+++ Data shown

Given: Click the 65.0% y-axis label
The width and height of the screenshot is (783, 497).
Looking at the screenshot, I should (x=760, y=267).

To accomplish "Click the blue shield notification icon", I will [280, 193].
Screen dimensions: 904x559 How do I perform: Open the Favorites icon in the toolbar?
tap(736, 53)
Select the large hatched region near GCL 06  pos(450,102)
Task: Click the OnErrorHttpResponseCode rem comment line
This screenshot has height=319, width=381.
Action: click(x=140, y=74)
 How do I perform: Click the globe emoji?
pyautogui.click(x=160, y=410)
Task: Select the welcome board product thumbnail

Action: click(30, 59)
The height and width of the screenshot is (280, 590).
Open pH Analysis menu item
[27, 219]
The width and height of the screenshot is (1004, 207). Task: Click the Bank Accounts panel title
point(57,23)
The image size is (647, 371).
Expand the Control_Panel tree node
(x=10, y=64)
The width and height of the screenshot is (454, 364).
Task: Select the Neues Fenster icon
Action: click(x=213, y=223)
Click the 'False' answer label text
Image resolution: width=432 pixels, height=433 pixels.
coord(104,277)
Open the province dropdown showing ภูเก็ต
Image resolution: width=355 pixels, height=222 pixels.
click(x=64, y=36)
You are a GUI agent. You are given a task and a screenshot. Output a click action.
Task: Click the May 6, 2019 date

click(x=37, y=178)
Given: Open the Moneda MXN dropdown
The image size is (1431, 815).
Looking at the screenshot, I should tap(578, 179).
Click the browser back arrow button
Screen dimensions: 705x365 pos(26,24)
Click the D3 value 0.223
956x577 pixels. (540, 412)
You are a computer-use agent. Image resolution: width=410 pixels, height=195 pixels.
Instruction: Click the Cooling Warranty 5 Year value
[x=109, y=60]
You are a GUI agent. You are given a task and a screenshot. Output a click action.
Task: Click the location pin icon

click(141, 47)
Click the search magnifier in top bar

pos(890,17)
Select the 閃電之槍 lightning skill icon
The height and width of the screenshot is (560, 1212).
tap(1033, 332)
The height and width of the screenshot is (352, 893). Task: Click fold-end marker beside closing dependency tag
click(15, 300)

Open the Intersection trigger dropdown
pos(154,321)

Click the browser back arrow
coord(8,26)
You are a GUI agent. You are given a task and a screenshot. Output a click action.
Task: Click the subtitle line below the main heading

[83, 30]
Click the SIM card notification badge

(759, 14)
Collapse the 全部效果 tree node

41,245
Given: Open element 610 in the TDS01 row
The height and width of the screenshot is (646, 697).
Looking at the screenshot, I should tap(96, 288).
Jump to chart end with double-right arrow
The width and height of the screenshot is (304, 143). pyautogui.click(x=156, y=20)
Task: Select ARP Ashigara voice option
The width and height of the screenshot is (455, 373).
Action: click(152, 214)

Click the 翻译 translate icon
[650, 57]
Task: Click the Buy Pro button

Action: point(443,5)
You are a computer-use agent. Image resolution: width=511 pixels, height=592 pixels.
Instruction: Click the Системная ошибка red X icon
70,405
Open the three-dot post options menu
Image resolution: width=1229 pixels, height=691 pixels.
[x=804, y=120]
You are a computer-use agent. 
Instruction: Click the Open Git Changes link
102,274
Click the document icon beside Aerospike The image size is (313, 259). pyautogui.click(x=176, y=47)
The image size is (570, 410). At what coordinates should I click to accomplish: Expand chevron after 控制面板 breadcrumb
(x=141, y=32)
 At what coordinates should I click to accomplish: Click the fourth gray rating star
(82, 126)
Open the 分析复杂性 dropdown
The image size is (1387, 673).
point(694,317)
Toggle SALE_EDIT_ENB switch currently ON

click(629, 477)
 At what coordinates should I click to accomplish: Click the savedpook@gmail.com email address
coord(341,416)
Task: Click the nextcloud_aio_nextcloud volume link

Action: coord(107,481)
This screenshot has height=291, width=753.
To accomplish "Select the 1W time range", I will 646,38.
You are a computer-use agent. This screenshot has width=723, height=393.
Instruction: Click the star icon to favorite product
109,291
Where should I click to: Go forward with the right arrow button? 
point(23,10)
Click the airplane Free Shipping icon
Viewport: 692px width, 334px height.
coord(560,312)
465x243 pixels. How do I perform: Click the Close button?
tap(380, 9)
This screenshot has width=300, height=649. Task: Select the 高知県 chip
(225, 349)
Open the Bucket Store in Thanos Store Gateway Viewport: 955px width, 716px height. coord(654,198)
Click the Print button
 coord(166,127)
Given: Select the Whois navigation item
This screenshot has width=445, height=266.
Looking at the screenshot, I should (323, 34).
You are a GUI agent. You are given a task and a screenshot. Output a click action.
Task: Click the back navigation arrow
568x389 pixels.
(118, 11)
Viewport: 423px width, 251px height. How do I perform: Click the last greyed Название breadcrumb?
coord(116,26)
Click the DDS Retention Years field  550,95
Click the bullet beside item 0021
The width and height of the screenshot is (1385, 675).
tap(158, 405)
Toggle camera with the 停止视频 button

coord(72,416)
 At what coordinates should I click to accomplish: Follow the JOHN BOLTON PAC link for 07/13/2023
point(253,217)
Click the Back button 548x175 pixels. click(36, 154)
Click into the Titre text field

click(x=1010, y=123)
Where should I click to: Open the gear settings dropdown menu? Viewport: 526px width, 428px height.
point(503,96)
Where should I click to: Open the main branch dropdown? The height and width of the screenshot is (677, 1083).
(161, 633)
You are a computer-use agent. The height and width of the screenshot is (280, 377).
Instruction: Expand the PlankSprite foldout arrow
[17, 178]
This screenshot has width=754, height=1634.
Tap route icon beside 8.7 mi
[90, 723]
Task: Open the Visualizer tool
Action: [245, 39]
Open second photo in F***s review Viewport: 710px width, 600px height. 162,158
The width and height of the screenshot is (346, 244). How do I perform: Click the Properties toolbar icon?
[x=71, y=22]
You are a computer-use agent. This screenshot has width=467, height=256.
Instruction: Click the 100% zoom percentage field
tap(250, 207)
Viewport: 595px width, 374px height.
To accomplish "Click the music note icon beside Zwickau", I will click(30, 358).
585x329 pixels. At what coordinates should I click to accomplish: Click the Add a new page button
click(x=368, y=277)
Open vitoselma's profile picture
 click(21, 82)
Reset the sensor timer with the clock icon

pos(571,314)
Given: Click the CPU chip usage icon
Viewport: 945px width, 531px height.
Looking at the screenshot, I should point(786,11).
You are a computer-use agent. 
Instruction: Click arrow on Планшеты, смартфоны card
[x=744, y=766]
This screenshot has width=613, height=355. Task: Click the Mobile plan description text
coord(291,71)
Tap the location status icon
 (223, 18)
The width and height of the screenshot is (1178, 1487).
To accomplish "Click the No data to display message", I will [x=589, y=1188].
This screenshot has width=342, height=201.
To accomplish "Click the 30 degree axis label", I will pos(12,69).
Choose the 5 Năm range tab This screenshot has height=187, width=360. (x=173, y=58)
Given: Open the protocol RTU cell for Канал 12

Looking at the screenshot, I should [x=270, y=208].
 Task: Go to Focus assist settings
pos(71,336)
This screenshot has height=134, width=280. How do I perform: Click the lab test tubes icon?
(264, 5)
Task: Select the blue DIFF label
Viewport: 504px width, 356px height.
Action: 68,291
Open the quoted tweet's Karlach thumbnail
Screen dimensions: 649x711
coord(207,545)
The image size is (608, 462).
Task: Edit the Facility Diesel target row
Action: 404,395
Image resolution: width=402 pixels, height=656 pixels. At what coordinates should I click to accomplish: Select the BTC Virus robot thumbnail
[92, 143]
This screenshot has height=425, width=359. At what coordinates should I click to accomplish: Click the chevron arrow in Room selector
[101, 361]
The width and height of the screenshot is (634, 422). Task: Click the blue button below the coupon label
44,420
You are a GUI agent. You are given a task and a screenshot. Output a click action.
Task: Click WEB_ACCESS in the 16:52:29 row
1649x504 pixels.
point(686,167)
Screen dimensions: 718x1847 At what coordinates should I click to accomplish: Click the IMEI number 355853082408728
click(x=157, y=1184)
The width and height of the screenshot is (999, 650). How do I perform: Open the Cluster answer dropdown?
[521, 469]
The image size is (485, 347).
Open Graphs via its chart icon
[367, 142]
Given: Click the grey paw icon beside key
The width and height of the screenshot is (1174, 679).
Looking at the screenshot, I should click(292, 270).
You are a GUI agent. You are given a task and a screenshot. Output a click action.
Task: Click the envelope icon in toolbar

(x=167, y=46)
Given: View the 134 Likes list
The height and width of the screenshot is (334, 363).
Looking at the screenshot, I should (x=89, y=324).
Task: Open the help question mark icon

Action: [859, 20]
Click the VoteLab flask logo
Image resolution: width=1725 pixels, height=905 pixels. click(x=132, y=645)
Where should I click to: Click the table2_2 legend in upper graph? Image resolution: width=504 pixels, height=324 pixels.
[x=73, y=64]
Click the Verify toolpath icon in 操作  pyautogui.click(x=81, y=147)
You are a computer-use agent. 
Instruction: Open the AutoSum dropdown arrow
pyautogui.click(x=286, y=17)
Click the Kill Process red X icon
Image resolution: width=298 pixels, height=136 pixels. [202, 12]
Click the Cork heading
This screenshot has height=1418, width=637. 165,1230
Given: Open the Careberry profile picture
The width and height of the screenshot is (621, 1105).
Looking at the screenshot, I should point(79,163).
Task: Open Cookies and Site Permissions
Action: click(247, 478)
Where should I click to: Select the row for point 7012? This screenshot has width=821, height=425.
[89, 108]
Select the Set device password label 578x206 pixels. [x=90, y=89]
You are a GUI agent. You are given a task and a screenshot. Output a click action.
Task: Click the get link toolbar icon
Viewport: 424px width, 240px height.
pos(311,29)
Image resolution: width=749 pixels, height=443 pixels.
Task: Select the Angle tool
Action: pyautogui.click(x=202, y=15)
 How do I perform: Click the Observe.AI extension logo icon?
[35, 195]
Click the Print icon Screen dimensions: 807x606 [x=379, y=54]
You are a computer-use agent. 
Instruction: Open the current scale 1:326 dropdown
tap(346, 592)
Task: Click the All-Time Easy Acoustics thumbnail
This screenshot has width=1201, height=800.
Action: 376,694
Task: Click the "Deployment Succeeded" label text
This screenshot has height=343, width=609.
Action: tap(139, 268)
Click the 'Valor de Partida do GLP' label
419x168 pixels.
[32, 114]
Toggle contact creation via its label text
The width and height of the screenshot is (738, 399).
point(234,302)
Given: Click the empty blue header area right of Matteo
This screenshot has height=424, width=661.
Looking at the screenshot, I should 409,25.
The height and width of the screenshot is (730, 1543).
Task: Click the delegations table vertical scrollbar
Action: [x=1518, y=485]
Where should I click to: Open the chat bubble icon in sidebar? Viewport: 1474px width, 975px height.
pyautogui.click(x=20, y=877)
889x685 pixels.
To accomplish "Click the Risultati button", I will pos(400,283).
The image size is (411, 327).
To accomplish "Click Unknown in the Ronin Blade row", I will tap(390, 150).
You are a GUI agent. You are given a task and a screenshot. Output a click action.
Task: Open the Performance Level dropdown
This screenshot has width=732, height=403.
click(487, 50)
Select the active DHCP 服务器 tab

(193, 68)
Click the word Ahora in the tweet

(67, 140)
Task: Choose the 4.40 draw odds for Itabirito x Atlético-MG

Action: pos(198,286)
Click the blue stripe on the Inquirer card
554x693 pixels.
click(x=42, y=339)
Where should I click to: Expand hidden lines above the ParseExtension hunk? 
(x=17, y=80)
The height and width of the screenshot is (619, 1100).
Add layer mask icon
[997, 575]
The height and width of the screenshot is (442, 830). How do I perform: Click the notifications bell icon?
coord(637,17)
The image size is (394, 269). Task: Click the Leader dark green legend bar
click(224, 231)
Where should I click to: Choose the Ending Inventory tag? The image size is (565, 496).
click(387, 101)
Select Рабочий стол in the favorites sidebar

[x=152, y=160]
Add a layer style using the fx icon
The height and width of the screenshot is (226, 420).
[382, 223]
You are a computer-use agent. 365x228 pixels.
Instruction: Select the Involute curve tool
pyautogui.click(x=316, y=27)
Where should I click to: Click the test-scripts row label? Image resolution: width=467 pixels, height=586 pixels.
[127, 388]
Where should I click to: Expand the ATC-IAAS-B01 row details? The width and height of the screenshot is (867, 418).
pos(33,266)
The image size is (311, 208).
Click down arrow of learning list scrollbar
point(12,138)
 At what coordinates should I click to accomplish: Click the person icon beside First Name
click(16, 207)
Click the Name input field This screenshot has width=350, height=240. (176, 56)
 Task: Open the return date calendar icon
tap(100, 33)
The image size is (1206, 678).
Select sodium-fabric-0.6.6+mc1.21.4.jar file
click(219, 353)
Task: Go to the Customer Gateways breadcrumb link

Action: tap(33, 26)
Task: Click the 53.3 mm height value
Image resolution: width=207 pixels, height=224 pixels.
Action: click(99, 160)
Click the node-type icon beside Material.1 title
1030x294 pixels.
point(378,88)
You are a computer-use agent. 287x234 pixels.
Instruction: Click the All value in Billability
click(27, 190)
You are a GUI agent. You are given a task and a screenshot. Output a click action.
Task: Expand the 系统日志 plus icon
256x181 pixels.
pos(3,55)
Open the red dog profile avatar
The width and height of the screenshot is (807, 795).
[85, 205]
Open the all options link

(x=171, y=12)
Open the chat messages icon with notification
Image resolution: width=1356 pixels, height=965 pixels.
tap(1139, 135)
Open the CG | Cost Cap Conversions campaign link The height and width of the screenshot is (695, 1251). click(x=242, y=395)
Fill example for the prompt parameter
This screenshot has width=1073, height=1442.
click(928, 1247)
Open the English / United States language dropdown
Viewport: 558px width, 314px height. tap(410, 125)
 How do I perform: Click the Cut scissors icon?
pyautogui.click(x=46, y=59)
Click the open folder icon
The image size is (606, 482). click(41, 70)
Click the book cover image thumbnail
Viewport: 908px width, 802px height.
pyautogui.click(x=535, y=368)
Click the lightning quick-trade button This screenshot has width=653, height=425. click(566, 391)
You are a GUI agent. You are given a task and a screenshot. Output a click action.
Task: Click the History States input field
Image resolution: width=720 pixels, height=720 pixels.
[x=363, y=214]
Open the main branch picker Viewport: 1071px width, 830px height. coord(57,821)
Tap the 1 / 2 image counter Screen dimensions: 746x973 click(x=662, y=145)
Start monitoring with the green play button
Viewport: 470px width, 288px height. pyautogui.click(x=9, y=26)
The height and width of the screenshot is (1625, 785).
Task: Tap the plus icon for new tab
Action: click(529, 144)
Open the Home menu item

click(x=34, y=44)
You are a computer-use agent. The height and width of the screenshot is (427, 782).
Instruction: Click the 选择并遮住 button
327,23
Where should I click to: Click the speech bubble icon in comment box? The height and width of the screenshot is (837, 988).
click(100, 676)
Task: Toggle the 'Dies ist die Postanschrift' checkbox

++++++

Required action:
Copy out all lines of the material above in which "will" occurs.

Answer box:
To accomplish "Click the blue shield notification icon", I will [280, 193].
To accomplish "Select the 1W time range", I will 646,38.
To accomplish "Click the music note icon beside Zwickau", I will click(30, 358).
To accomplish "Click the No data to display message", I will [x=589, y=1188].
To accomplish "Click the 30 degree axis label", I will pos(12,69).
To accomplish "Click the Risultati button", I will pos(400,283).
To accomplish "Click Unknown in the Ronin Blade row", I will tap(390, 150).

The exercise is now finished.